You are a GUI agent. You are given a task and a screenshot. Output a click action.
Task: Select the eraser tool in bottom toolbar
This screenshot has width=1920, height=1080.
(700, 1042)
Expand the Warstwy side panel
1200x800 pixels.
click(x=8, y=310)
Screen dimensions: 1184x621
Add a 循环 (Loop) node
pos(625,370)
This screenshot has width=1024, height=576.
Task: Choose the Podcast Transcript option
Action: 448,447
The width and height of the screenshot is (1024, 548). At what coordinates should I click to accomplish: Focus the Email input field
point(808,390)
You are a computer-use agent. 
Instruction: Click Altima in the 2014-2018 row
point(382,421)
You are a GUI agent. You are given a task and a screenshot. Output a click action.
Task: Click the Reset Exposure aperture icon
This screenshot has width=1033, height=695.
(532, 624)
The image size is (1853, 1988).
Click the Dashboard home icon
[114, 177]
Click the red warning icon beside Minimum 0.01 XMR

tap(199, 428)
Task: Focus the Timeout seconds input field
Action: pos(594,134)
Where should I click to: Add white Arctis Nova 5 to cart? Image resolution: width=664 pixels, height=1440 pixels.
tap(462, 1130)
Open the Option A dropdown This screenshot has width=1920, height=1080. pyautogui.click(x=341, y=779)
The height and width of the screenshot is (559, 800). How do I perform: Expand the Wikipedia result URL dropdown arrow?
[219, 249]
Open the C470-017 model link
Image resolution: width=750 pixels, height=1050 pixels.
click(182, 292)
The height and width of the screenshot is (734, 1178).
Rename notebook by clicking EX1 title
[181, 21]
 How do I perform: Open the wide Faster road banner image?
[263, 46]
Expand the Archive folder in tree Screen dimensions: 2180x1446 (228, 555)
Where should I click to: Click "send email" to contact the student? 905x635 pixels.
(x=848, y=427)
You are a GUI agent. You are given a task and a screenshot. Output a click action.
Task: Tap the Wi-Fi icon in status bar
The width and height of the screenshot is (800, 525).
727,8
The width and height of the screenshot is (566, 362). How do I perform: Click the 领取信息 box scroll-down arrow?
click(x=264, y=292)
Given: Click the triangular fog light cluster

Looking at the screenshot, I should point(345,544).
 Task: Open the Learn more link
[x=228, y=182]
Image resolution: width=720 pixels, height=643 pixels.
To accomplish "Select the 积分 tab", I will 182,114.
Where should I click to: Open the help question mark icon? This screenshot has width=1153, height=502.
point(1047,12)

### WORK INSTRUCTIONS
Convert every line of the material above into a Markdown table with the columns Number and Content. Skip blank lines.

### CORRECT OUTPUT
| Number | Content |
|---|---|
| 1 | You are a GUI agent. You are given a task and a screenshot. Output a click action. |
| 2 | Task: Select the eraser tool in bottom toolbar |
| 3 | This screenshot has width=1920, height=1080. |
| 4 | (700, 1042) |
| 5 | Expand the Warstwy side panel |
| 6 | 1200x800 pixels. |
| 7 | click(x=8, y=310) |
| 8 | Screen dimensions: 1184x621 |
| 9 | Add a 循环 (Loop) node |
| 10 | pos(625,370) |
| 11 | This screenshot has width=1024, height=576. |
| 12 | Task: Choose the Podcast Transcript option |
| 13 | Action: 448,447 |
| 14 | The width and height of the screenshot is (1024, 548). At what coordinates should I click to accomplish: Focus the Email input field |
| 15 | point(808,390) |
| 16 | You are a computer-use agent.  |
| 17 | Instruction: Click Altima in the 2014-2018 row |
| 18 | point(382,421) |
| 19 | You are a GUI agent. You are given a task and a screenshot. Output a click action. |
| 20 | Task: Click the Reset Exposure aperture icon |
| 21 | This screenshot has width=1033, height=695. |
| 22 | (532, 624) |
| 23 | The image size is (1853, 1988). |
| 24 | Click the Dashboard home icon |
| 25 | [114, 177] |
| 26 | Click the red warning icon beside Minimum 0.01 XMR |
| 27 | tap(199, 428) |
| 28 | Task: Focus the Timeout seconds input field |
| 29 | Action: pos(594,134) |
| 30 | Where should I click to: Add white Arctis Nova 5 to cart? Image resolution: width=664 pixels, height=1440 pixels. |
| 31 | tap(462, 1130) |
| 32 | Open the Option A dropdown This screenshot has width=1920, height=1080. pyautogui.click(x=341, y=779) |
| 33 | The height and width of the screenshot is (559, 800). How do I perform: Expand the Wikipedia result URL dropdown arrow? |
| 34 | [219, 249] |
| 35 | Open the C470-017 model link |
| 36 | Image resolution: width=750 pixels, height=1050 pixels. |
| 37 | click(182, 292) |
| 38 | The height and width of the screenshot is (734, 1178). |
| 39 | Rename notebook by clicking EX1 title |
| 40 | [181, 21] |
| 41 |  How do I perform: Open the wide Faster road banner image? |
| 42 | [263, 46] |
| 43 | Expand the Archive folder in tree Screen dimensions: 2180x1446 (228, 555) |
| 44 | Where should I click to: Click "send email" to contact the student? 905x635 pixels. |
| 45 | (x=848, y=427) |
| 46 | You are a GUI agent. You are given a task and a screenshot. Output a click action. |
| 47 | Task: Tap the Wi-Fi icon in status bar |
| 48 | The width and height of the screenshot is (800, 525). |
| 49 | 727,8 |
| 50 | The width and height of the screenshot is (566, 362). How do I perform: Click the 领取信息 box scroll-down arrow? |
| 51 | click(x=264, y=292) |
| 52 | Given: Click the triangular fog light cluster |
| 53 | Looking at the screenshot, I should point(345,544). |
| 54 |  Task: Open the Learn more link |
| 55 | [x=228, y=182] |
| 56 | Image resolution: width=720 pixels, height=643 pixels. |
| 57 | To accomplish "Select the 积分 tab", I will 182,114. |
| 58 | Where should I click to: Open the help question mark icon? This screenshot has width=1153, height=502. |
| 59 | point(1047,12) |